The sun shone as she sat stroking a puppy on the step. The others  gathered around. They wanted to hear her story again. “Tell us  about when the Master came here to Tyre.” The growing Christian  community hungered for stories about Jesus. 

“The difficulty started when I was four—my arms and legs began  to twitch. Sometimes, I blacked out. My mother began to moan, ‘Oh  no, the demon wants her!’ My older brother had writhed and died  when that same demon had arrived. I was scared. 

“One day, my mother saw a group of Jewish men visiting the city.  She glimpsed Jesus the healer. She called out to him, ‘Have pity on  me, Lord, Son of David! My daughter is tormented by a demon.’ The  men ignored her. She knew that she didn’t belong there. But she really  loved me. Her heart ached from the grief that she might lose me, too.  ‘Send her away,’ a man grunted. Jesus didn’t.
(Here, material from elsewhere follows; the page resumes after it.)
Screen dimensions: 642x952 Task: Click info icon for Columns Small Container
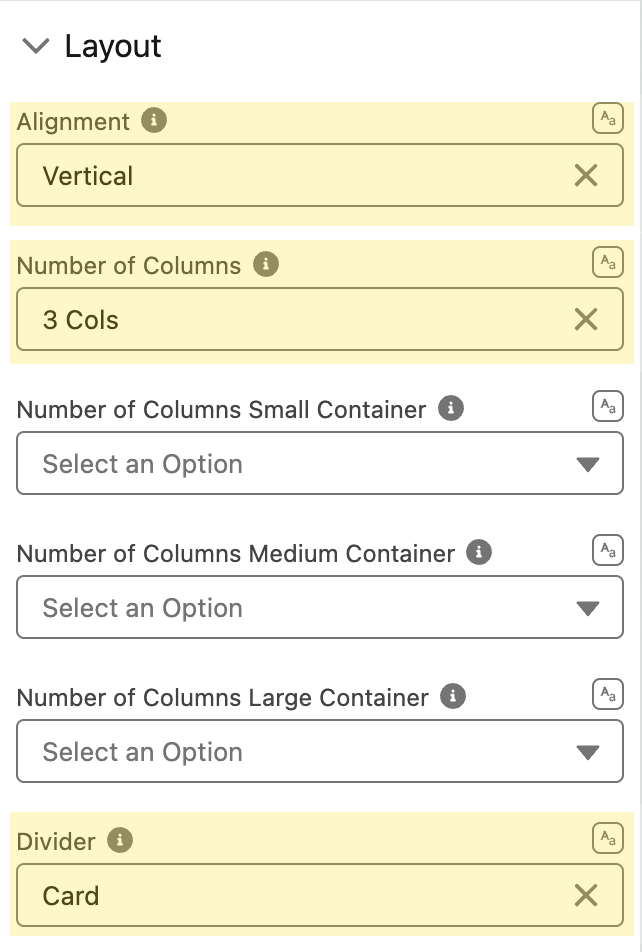pyautogui.click(x=451, y=408)
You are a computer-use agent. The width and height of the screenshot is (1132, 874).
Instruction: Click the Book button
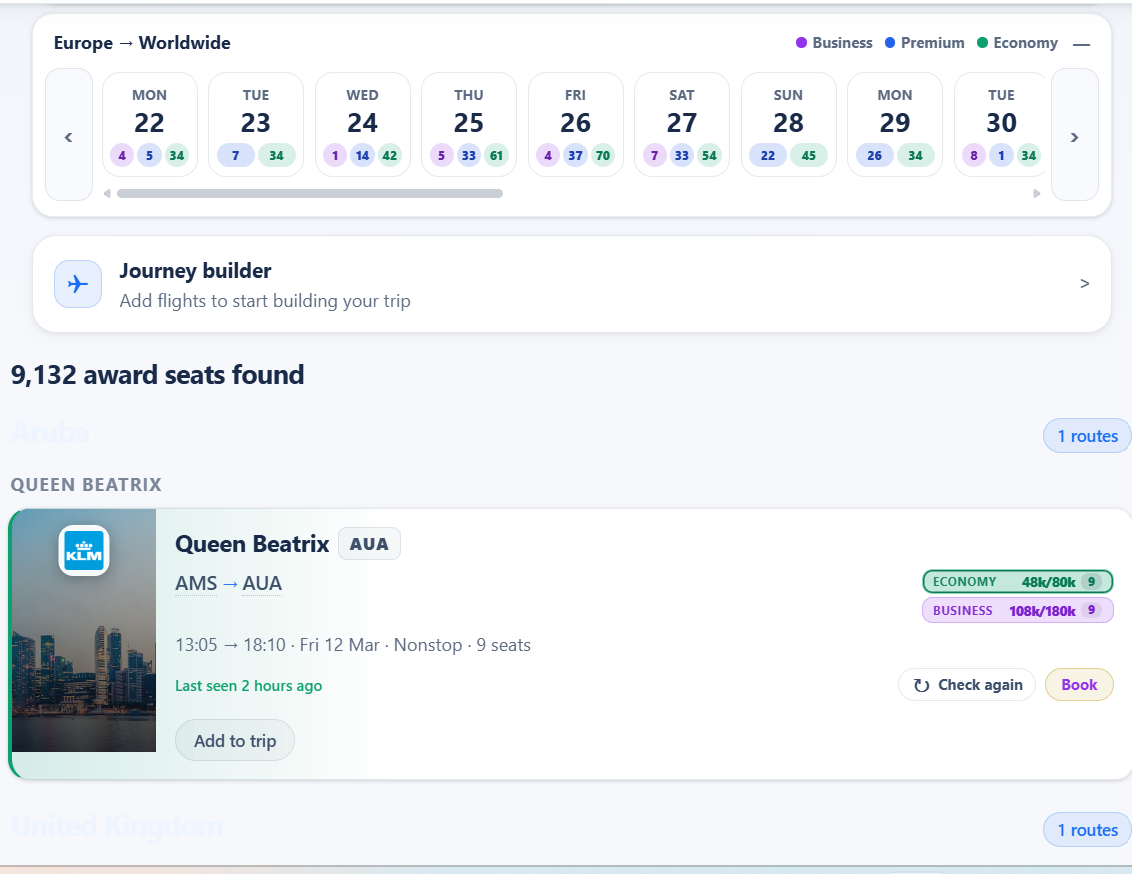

At that moment, my  mother said her heart swelled with hope. Maybe? Could the mercy  of the God of Israel extend even north of the border? 

“Hope and love made my mother persist. She would not give up.  She fell to her knees and cried out, ‘Help me, sir!’ 

She said that she’ll never forget how gently Jesus said, ‘It is not  right to take the children’s bread and give it to the puppies.’ She  felt the Holy Spirit swell up within her: “Even the little dogs eat the  scraps under the table!” Jesus was astonished. His face shone as he  looked her in the eye. At that moment I was healed! Until the day  she died, she told everyone about God’s mercy toward me. And she  seemed to take in every stray puppy in the city.” 

Consider/Discuss 

  • Think of a time when you persisted in prayer. What was it that made you  keep asking? 
  • How is the mercy of God greater than any of our expectations? Where  have you experienced that mercy? 

Living and Praying with the Word 

God of mercy, be gracious to us. We know that none of us deserve  your love. Yet we hope in you. You gather people from all over the  world to rejoice in you. In solidarity with the scared and the forlorn,  the outcast and the refugee, we praise you for always loving us.  Together, bring us to your holy mountain and reconcile this world  that you have made.